IR-Lab SoSe 2023: How to import your Dataset with ir_datasets

maik_froebe · April 30, 2023, 6:12am

This guide shows you how to organize an information retrieval shared task or experiment with ir_datasets in TIRA. Please contact the TIRA admins or comment below this thread if you want to organize a Shared Task using TIRA and have any questions or problems, we are happy to help.

Preparation

Please update the FROM clause of your docker image from FROM webis/tira-ir-datasets-starter:0.0.47 to FROM webis/tira-ir-datasets-starter:0.0.54. Version 0.0.47 had a minor issue so that it was not possible to render search engine result pages if no relevance judgments (qrels) were available that is fixed in version 0.0.54.

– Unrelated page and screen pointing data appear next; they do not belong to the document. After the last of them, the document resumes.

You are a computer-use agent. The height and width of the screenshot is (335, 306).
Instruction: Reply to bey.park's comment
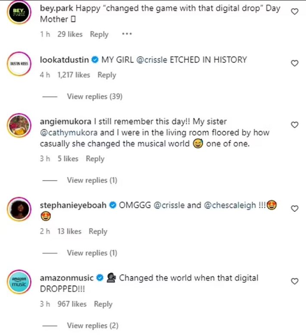[99, 34]
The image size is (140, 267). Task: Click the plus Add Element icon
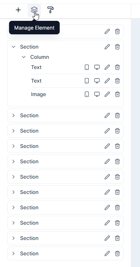(18, 10)
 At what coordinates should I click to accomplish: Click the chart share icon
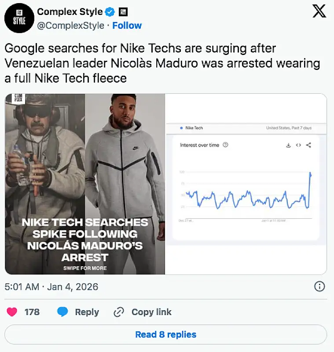[x=308, y=145]
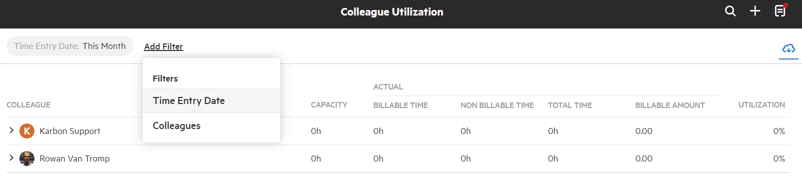The height and width of the screenshot is (180, 802).
Task: Click the Utilization column header
Action: tap(762, 105)
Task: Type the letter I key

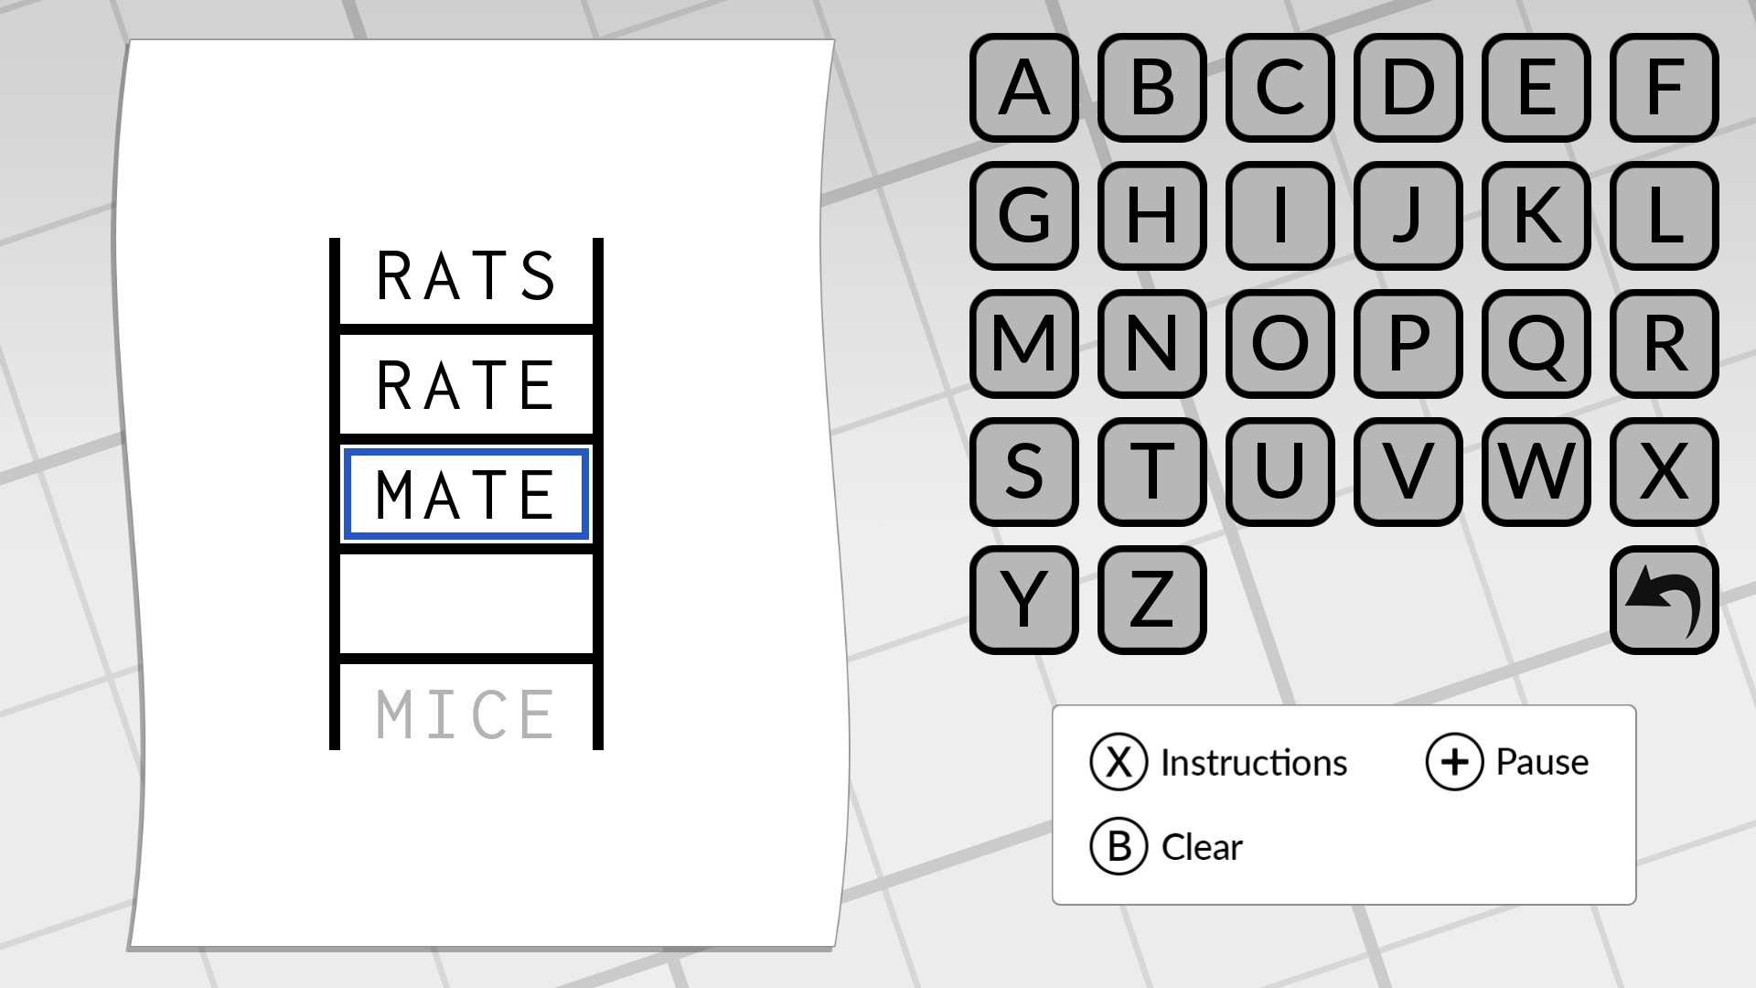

For the rest of the tutorial, we assume you have the following:

A local docker image <YOUR-DOCKER-IMAGE> containing your ir_datasets installation (please ensure it starts with FROM webis/tira-ir-datasets-starter:0.0.54 as described above)
You have tested <YOUR-DOCKER-IMAGE> locally with tira-run
You have a TIRA account and you are in two groups: tira_org_ir-lab-sose23 and tira_vm_ir-lab-sose-2023-<YOUR-TEAM>.

To check that you are in the correct group, go to your profile summary (click on your account → Profile → Summary):

On your profile, click “Expand” to show your groups, there you should find that you are in the two groups:

Screenshot_20230430_080557

If you are not in the groups, please drop me a message.

Import your Dataset

Step 1: Navigate to https://www.tira.io/task/ir-lab-jena-leipzig-sose-2023

Step 2: Click on “Import Existing Dataset”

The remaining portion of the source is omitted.